**Work instruction**
Having found the line containing "At what coordinates" in the records below, copy that line and each later one exactly, dropping pictures.

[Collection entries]
○ ○ ○ ○ ○ ○ ○
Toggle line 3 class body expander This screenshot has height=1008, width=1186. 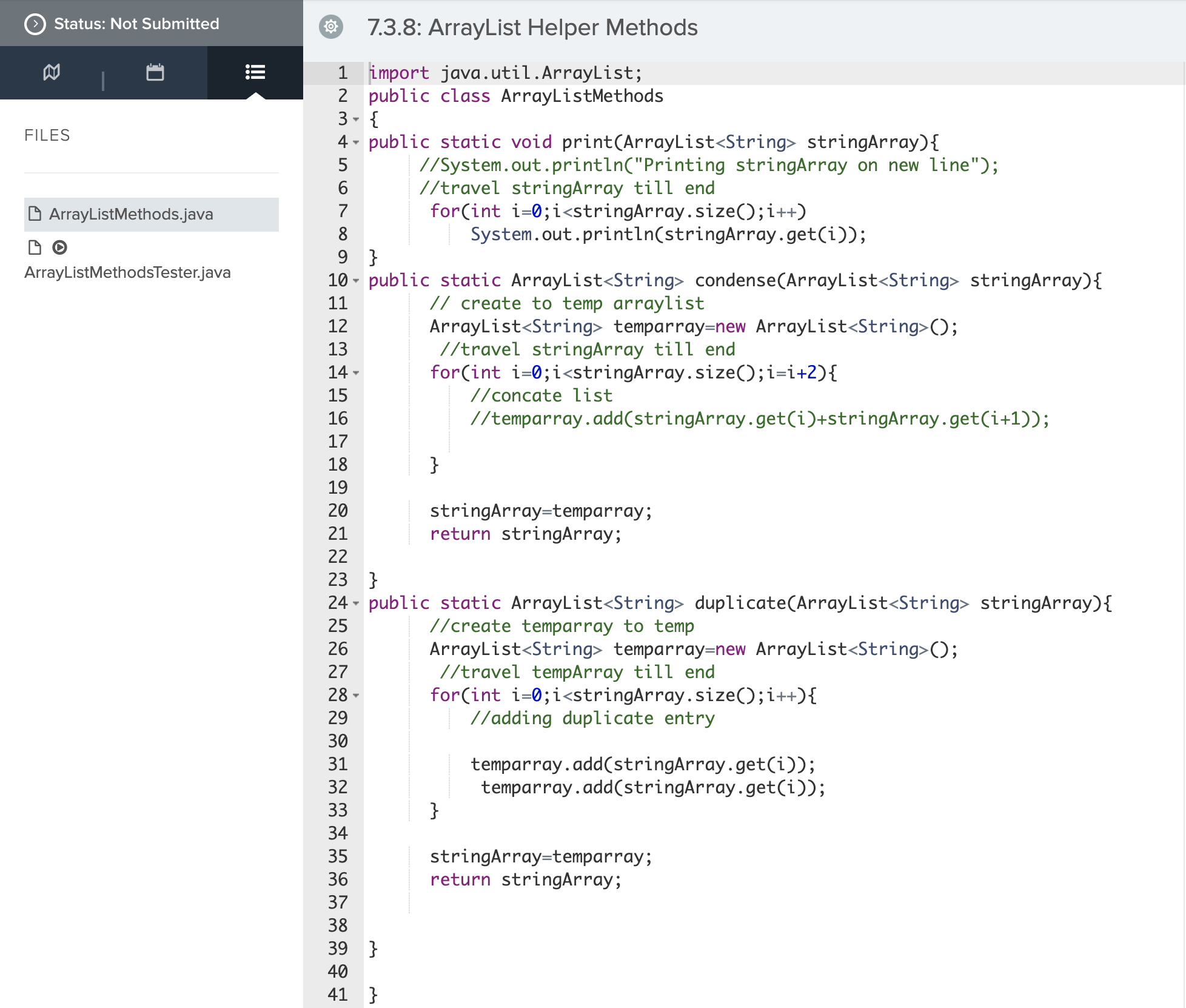[357, 118]
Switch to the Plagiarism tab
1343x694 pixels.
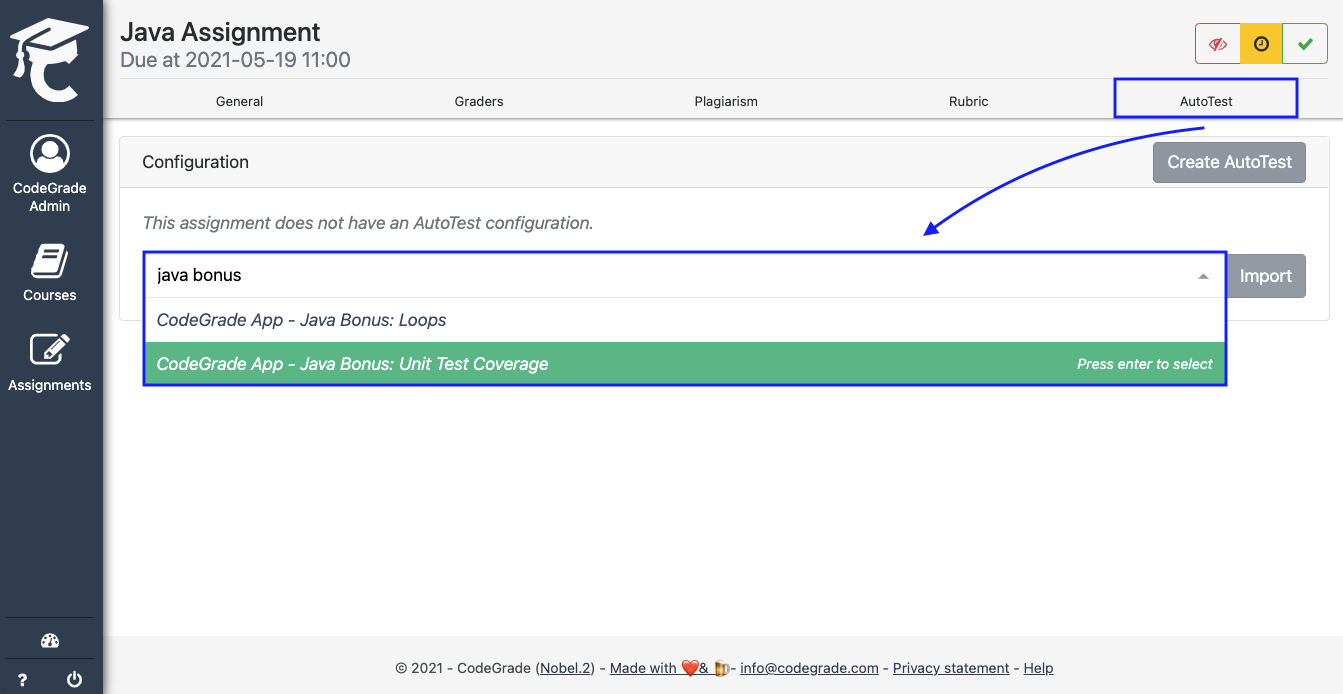pyautogui.click(x=726, y=101)
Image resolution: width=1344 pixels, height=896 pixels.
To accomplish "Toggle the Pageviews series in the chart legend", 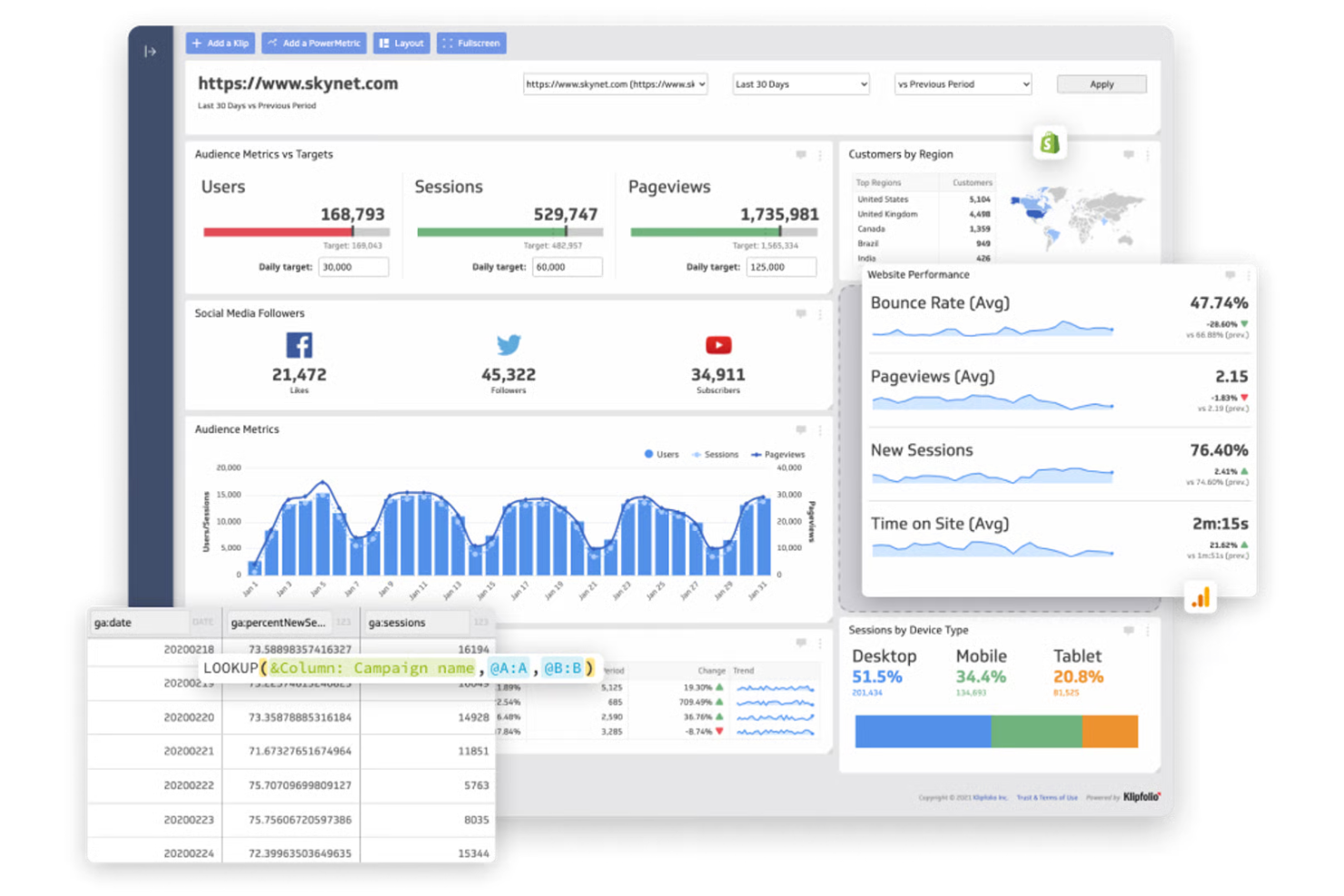I will [x=776, y=454].
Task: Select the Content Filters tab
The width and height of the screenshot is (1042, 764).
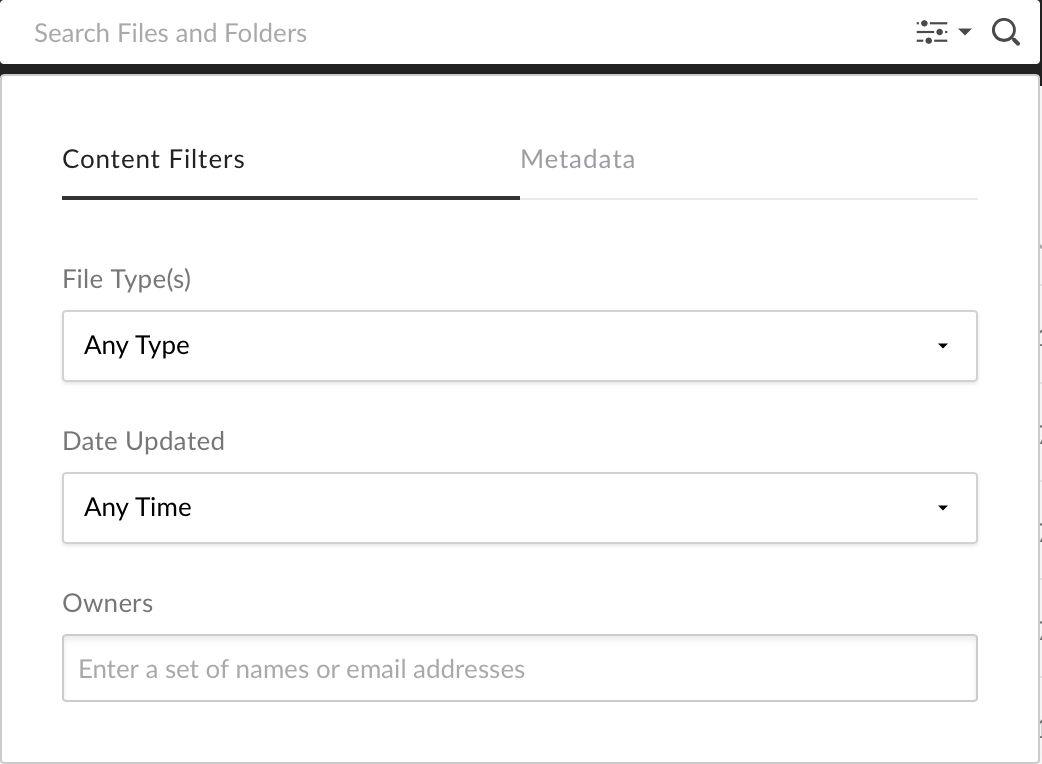Action: 153,159

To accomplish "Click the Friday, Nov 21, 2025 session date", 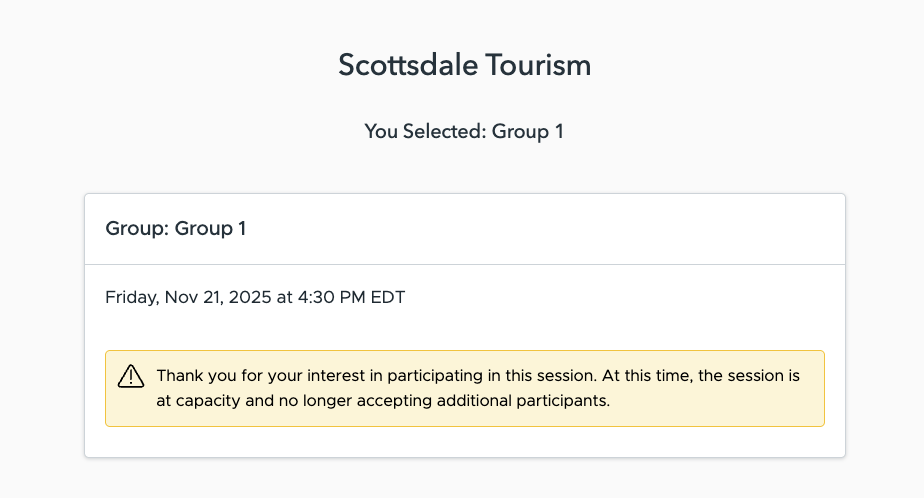I will point(255,297).
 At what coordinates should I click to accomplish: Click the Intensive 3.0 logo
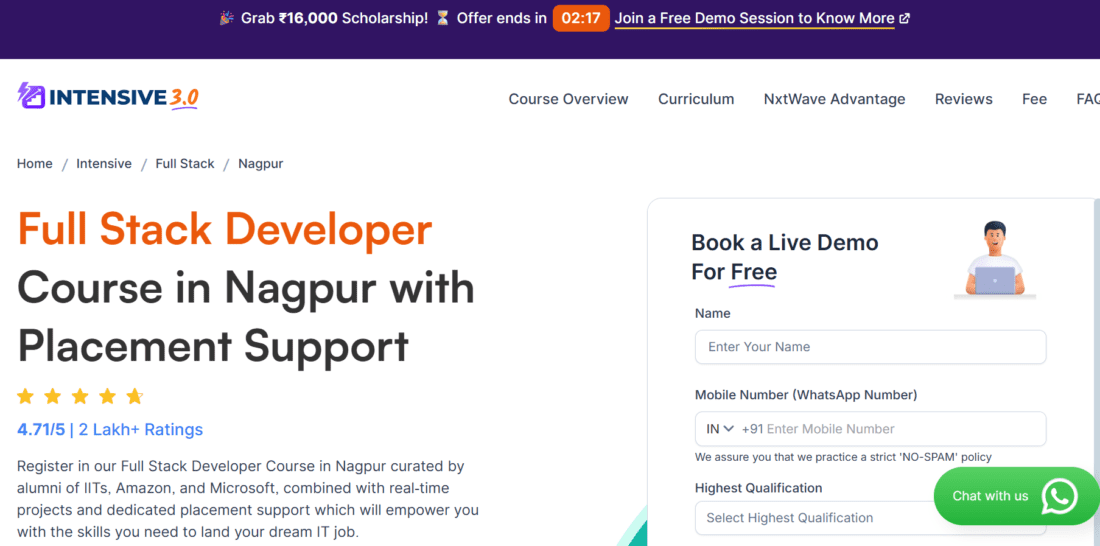coord(108,97)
○ ○ ○ ○ ○ ○ ○
**Exercise answer**
 At what coordinates should I click to accomplish: Click the Intensive 3.0 logo
coord(108,97)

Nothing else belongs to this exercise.